Extracted data Block Start

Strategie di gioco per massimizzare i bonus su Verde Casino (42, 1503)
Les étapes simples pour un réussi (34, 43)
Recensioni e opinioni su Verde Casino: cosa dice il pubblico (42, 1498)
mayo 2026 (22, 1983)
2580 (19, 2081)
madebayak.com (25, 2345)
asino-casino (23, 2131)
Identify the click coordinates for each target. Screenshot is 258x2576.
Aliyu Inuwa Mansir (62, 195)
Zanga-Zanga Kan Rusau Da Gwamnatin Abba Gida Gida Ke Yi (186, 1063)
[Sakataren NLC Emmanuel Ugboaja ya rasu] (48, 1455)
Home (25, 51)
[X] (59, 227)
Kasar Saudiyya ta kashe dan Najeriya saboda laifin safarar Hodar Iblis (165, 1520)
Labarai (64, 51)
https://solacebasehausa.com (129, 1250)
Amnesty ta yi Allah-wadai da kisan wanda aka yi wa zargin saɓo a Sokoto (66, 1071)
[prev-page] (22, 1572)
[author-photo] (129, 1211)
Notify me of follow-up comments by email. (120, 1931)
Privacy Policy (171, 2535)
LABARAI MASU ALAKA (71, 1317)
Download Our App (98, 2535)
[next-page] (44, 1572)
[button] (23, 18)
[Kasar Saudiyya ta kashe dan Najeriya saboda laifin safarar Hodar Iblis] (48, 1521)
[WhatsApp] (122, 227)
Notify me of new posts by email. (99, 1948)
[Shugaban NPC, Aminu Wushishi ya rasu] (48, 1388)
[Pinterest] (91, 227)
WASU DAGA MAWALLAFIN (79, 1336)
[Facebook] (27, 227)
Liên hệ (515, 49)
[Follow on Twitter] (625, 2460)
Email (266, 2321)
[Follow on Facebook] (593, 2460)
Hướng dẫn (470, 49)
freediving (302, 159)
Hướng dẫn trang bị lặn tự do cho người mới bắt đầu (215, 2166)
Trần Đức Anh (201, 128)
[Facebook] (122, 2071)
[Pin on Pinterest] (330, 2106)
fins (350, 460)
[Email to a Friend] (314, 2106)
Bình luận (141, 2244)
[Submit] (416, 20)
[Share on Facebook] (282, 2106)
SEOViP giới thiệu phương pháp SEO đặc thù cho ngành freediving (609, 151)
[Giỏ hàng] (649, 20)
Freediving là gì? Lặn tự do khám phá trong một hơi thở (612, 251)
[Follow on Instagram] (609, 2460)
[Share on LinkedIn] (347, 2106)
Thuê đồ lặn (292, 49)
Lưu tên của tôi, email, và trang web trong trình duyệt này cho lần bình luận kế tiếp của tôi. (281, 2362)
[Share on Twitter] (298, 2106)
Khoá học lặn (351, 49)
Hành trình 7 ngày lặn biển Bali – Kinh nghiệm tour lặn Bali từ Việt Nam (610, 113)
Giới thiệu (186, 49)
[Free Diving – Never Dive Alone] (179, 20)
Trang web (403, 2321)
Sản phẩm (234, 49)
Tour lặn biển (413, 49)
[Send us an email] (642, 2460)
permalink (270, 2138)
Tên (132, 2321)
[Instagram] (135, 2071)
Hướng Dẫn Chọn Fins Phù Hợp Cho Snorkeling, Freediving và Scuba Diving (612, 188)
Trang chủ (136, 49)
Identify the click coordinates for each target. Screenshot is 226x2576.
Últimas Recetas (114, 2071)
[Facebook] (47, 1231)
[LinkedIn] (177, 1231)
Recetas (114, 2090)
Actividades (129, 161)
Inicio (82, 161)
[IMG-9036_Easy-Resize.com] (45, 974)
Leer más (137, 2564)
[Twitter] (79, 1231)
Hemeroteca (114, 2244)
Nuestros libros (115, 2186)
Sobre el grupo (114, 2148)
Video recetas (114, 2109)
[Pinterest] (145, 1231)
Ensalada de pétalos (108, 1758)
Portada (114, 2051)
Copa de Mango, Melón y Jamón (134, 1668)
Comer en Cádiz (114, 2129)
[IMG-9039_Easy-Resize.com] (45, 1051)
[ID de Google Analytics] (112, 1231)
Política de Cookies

Extracted data Block End

Work instructions:
All that is wanted is an exact copy of the lines above from the one with "[Pinterest] (91, 227)" through the one with "Freediving là gì?", with both ends included.

Solution for this exercise:
[Pinterest] (91, 227)
WASU DAGA MAWALLAFIN (79, 1336)
[Facebook] (27, 227)
Liên hệ (515, 49)
[Follow on Twitter] (625, 2460)
Email (266, 2321)
[Follow on Facebook] (593, 2460)
Hướng dẫn (470, 49)
freediving (302, 159)
Hướng dẫn trang bị lặn tự do cho người mới bắt đầu (215, 2166)
Trần Đức Anh (201, 128)
[Facebook] (122, 2071)
[Pin on Pinterest] (330, 2106)
fins (350, 460)
[Email to a Friend] (314, 2106)
Bình luận (141, 2244)
[Submit] (416, 20)
[Share on Facebook] (282, 2106)
SEOViP giới thiệu phương pháp SEO đặc thù cho ngành freediving (609, 151)
[Giỏ hàng] (649, 20)
Freediving là gì? Lặn tự do khám phá trong một hơi thở (612, 251)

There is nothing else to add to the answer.